It’s been both a teacher and a lesson, that’s for sure. :) There were places I didn’t think that I could go, that I went. And there’s still a little ways to go…so, who knows, I might just surprise myself. ;)

In the meantime, in breaks between writing the hard stuff and having fun, I’ve been playing around with poetry and really not caring how bad or how good it is. :)

The latest, below…

The Answer To All Life’s Questions.

There’s beauty in the silence,

Wisdom in stillness,

When there’s no audience to please, nothing to be said, no one, and no where to be—

You’ll find yourself there.

Third Time’s A Charm: A Cover Reveal and Other Awesome Related News…

“Some luck lies in not getting what you thought you wanted but getting what you have, which once you have it you may be smart enough to see is what you would have wanted had you known.” – Garrison Keillor

Yes, I know. I’ve been very, very, very bad about talking about anything work (book) related here for longer than is probably acceptable for someone who is trying to sell market books. But don’t let my neglect of all things work kid you. I actually have been working. You see, as it turns out, in order to sell books you have to write them first. Who would’ve thought, right?!? So that’s (mostly) what I’ve been doing. In other book related news, this happened:

photo

Oh and wait a sec….there’s this too….

Ladies and Gentlemen, we have A NEW COVER! Here’s to hoping the third time’s a charm. ;) For the past few weeks I’ve been working with Lisa of Pixel Pixie Design again (she is also responsible for the trailer) to create a new cover for Bedrock–one that would more accurately portray what the story is about. Working with Lisa has once again proven to be so much fun. It’s always inspiring to work with people who put their whole heart into what they do. Lisa is one of those people… I had a vision and she brought it to life. Not once, but twice, and soon to be a third time with the sequel cover.
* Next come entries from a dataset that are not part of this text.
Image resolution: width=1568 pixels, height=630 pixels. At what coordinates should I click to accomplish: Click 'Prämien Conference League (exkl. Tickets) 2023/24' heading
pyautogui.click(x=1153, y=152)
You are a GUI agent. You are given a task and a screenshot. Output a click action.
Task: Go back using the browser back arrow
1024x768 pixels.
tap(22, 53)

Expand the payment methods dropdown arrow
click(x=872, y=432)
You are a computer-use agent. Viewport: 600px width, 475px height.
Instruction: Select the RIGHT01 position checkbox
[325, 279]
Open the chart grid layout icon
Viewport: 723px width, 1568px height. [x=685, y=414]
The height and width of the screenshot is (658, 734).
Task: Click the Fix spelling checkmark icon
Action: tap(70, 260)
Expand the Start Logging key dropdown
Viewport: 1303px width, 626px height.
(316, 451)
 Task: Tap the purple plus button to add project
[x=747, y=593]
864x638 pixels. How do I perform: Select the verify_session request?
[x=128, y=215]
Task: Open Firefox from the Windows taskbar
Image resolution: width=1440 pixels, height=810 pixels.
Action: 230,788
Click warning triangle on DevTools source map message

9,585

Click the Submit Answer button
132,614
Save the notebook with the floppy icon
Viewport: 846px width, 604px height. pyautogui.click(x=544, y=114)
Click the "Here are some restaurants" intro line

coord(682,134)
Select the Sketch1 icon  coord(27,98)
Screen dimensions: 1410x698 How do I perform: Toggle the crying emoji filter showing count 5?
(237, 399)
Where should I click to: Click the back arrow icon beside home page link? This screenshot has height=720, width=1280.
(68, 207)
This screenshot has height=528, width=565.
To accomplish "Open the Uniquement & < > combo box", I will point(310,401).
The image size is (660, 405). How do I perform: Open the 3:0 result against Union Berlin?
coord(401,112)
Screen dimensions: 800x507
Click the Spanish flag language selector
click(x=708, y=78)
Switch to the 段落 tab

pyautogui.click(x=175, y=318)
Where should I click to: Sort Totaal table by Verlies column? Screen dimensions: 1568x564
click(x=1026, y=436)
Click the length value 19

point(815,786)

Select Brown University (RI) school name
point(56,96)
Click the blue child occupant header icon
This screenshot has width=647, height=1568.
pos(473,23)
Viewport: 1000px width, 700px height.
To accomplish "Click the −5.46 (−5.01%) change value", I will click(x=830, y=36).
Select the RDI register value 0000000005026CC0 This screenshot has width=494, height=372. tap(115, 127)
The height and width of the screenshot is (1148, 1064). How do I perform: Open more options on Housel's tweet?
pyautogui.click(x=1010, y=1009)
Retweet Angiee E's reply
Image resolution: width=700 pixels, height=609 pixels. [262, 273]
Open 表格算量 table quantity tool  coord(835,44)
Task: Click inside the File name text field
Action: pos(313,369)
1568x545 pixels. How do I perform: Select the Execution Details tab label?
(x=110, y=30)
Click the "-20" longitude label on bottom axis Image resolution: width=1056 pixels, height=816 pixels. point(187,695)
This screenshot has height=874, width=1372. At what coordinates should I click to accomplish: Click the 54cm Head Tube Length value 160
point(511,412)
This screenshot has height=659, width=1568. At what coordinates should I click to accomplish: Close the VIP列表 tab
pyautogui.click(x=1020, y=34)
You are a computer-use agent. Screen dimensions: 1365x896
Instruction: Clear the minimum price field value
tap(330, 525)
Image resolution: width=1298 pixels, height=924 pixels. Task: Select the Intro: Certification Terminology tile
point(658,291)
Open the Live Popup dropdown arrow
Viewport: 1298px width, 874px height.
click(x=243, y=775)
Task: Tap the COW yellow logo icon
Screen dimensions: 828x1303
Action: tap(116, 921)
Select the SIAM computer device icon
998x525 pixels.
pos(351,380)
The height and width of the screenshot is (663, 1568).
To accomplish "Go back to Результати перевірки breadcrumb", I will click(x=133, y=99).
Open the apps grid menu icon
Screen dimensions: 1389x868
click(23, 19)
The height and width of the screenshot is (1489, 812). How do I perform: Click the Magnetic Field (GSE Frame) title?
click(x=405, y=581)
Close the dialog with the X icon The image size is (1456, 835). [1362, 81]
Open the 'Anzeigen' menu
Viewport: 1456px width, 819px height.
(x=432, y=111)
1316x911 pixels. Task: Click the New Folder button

So… without further ado…I am beyond excited to show off Bedrock’s new look:

Standing-cover

BEDROCK FINAL JPEG

P.S. I also want to say how incredibly lucky I feel to be able to do something that makes me so happy. Everyday I get the kindest emails and social media messages and I am extremely grateful to know that the characters I created mean something to others. It’s funny and quite amazing how writing this story has enhanced my life- by opening up windows into others lives. When people find out I’ve written a book (as a nicety) they usually ask what it’s about and when I tell them love, infidelity, and everything in between it’s been really neat to see how they open up and how excited they are share their stories. I’ve heard from people who are 17 to 77 and because of this I’ve decided that there are really only two conversations in life that people tend to want to have. There’s love and there’s money. Anyway, I have to say that right now I just really love people. The truth is we’re all more alike than we are different and it’s a humbling experience to have the opportunity to simply observe, without attachment nor judgment.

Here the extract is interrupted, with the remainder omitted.